On Thu, Jun 13, 2024, 06:49 santhoshvly @.***> wrote:
@cjac https://github.com/cjac Okay, Thank you!. I tried with latest CUDA version 12.0 and corresponding driver version using the latest install_gpu_driver.sh script from this repo, but got the same error. So, it looks like we can't really attach any GPUs to Dataproc 2.1/2.2 until we fix it. Please let me know if there are any other workarounds
— Reply to this email directly, view it on GitHub https://github.com/GoogleCloudDataproc/initialization-actions/issues/1189#issuecomment-2165732651, or unsubscribe https://github.com/notifications/unsubscribe-auth/AAAM6UUNC5SUOIVPDJUSYMLZHGPNVAVCNFSM6AAAAABJG5NGYOVHI2DSMVQWIX3LMV43OSLTON2WKQ3PNVWWK3TUHMZDCNRVG4ZTENRVGE . You are receiving this because you were mentioned.Message ID: @.*** com>
The latest Dataproc image that works with the .run file is 2.1.46-debian11
I am pushing a new change to the installer script. Please see #1190 for something that has been tested to work with images prior to and including 2.1.46-debian11
I am also working on bookworm (2.2-debian12) support for installation using apt-get.
I'm also work on something in the custom-images repo. I've got an in-progress PR open over there:
https://github.com/GoogleCloudDataproc/custom-images/pull/83
@cjac Okay, Thank you for the update. We are unable to use GPU with latest 2.1/2.2 images until we get the fixed install_gpu_driver.sh. We always use the latest 2.1 image to launch the Dataproc cluster. Will this script change help attach the GPU to the latest 2.1 Debian 11 image (currently 2.1.53-debian11), or can we only use versions prior to and including 2.1.46-debian11?
We have been running data pipelines using the latest Dataproc 2.1 images with GPU attached, and they have been breaking for some time. However, the documentation does not mention this issue: https://cloud.google.com/dataproc/docs/concepts/compute/gpus. This makes Dataproc GPU clusters seem very unreliable if they can break at any time.

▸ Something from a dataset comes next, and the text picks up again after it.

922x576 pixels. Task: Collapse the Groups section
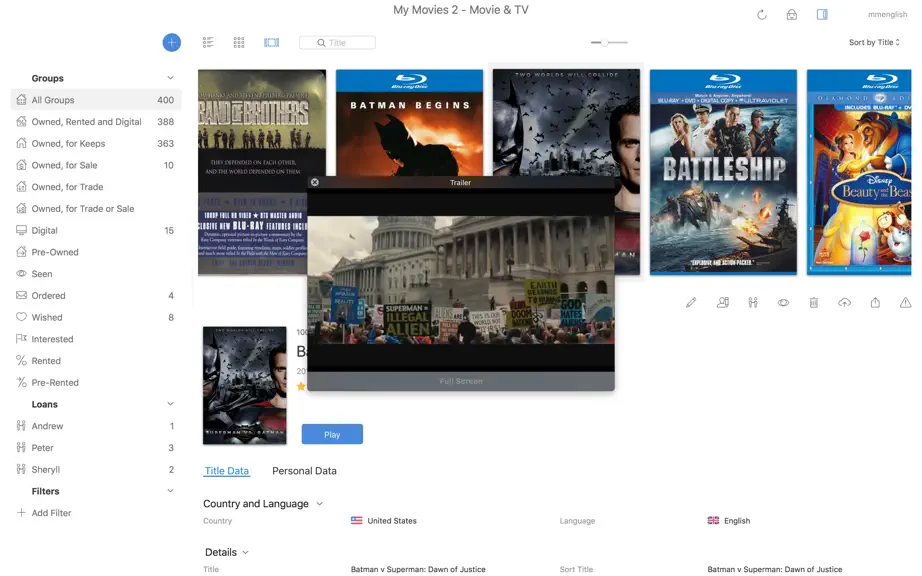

Yes, I agree. I'm doing some work internally to build and distribute the kernel drivers with the stock image. I hope to have the change reviewed and published this quarter.
You are correct that the initialization-actions script will presently only work with those versions mentioned. I will do some work today to see if I can build drivers from bullseye-backports.
I've had some luck building from the open source github repo on the latest 2.1 images ; I'm integrating these changes into the open PR now.
The update is working on the latest 2.1 image.
Thu Jun 20 18:47:35 2024
+-----------------------------------------------------------------------------------------+
| NVIDIA-SMI 550.54.14 Driver Version: 550.54.14 CUDA Version: 12.4 |
|-----------------------------------------+------------------------+----------------------+
| GPU Name Persistence-M | Bus-Id Disp.A | Volatile Uncorr. ECC |
| Fan Temp Perf Pwr:Usage/Cap | Memory-Usage | GPU-Util Compute M. |
| | | MIG M. |
|=========================================+========================+======================|
| 0 NVIDIA L4 Off | 00000000:00:03.0 Off | 0 |
| N/A 76C P0 37W / 72W | 0MiB / 23034MiB | 0% Default |
| | | N/A |
+-----------------------------------------+------------------------+----------------------+
+-----------------------------------------------------------------------------------------+
| Processes: |
| GPU GI CI PID Type Process name GPU Memory |
| ID ID Usage |
|=========================================================================================|
| No running processes found |
+-----------------------------------------------------------------------------------------+
Okay, cool. Thank you so much!. So, we should be able to attach the GPU to latest 2.1 once you merge this PR, https://github.com/GoogleCloudDataproc/initialization-actions/pull/1190. Is that correct?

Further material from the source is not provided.